- Your objective: Please print, exactly as written, the line containing "Task: Confirm with the 确定 button" and each line after it through the end of the material; pictures stay out.

- Task material:

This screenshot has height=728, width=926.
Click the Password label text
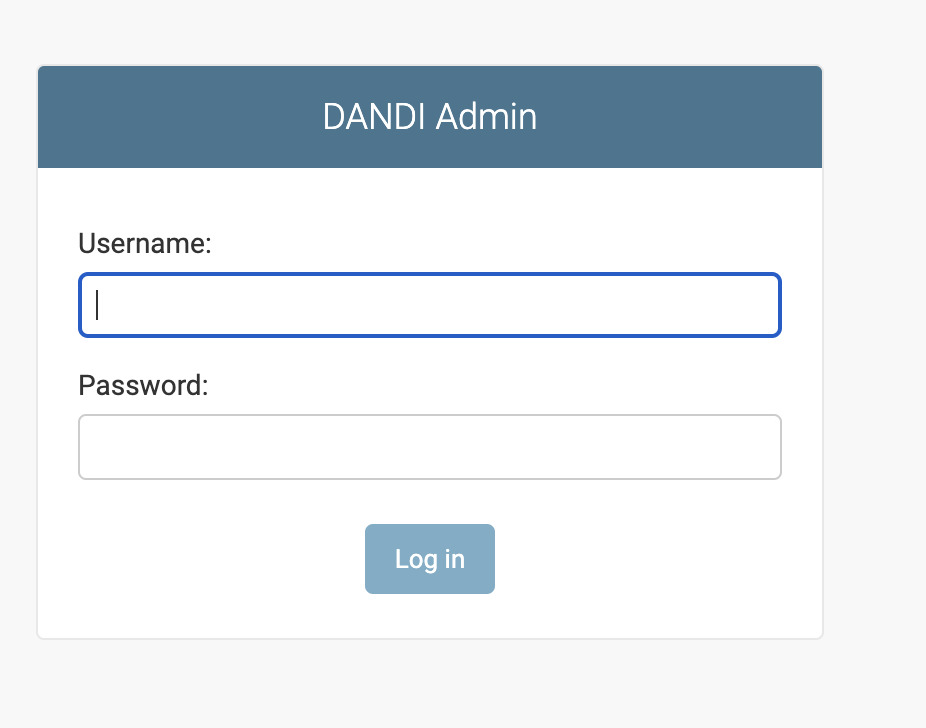coord(143,385)
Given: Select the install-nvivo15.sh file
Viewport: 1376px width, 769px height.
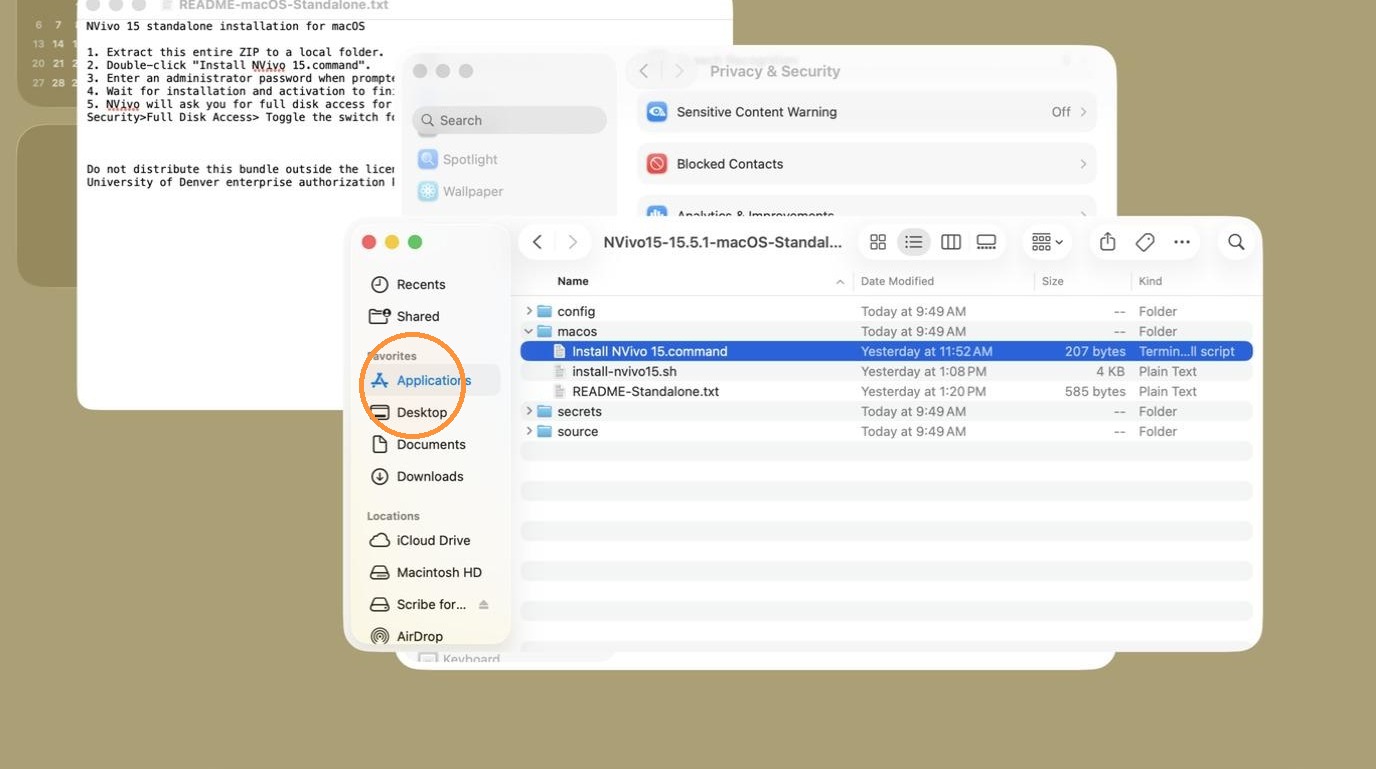Looking at the screenshot, I should point(624,371).
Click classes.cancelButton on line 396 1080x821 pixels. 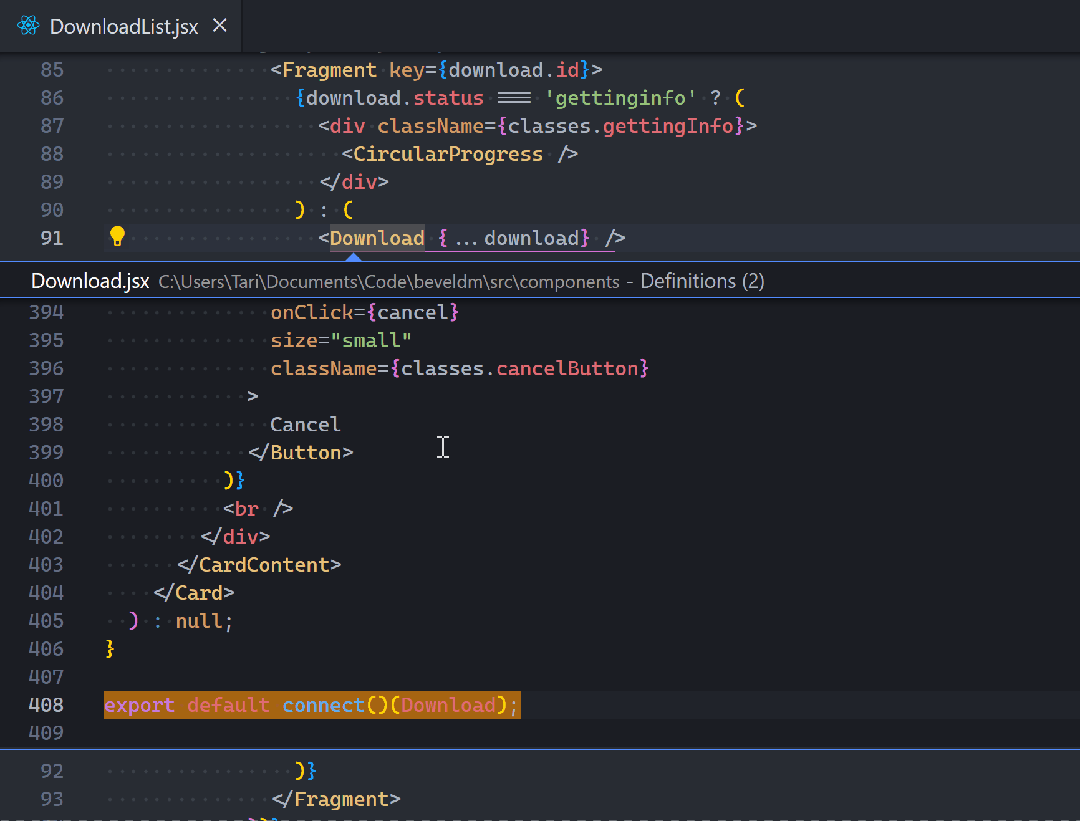520,369
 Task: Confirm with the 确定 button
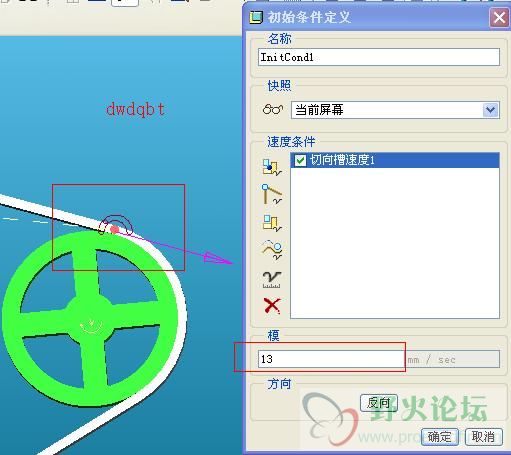pos(440,436)
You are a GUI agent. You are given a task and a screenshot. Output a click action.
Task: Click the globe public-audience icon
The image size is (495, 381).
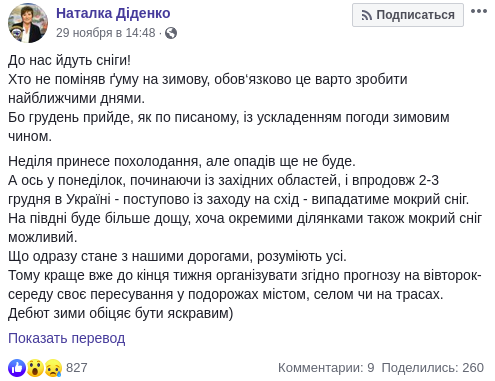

- Task result:
 Task: Confirm with the 确定 button
pos(440,436)
You are a GUI agent. You are given a task and a screenshot. Output a click action.
Task: Click the globe public-audience icon
The image size is (495, 381).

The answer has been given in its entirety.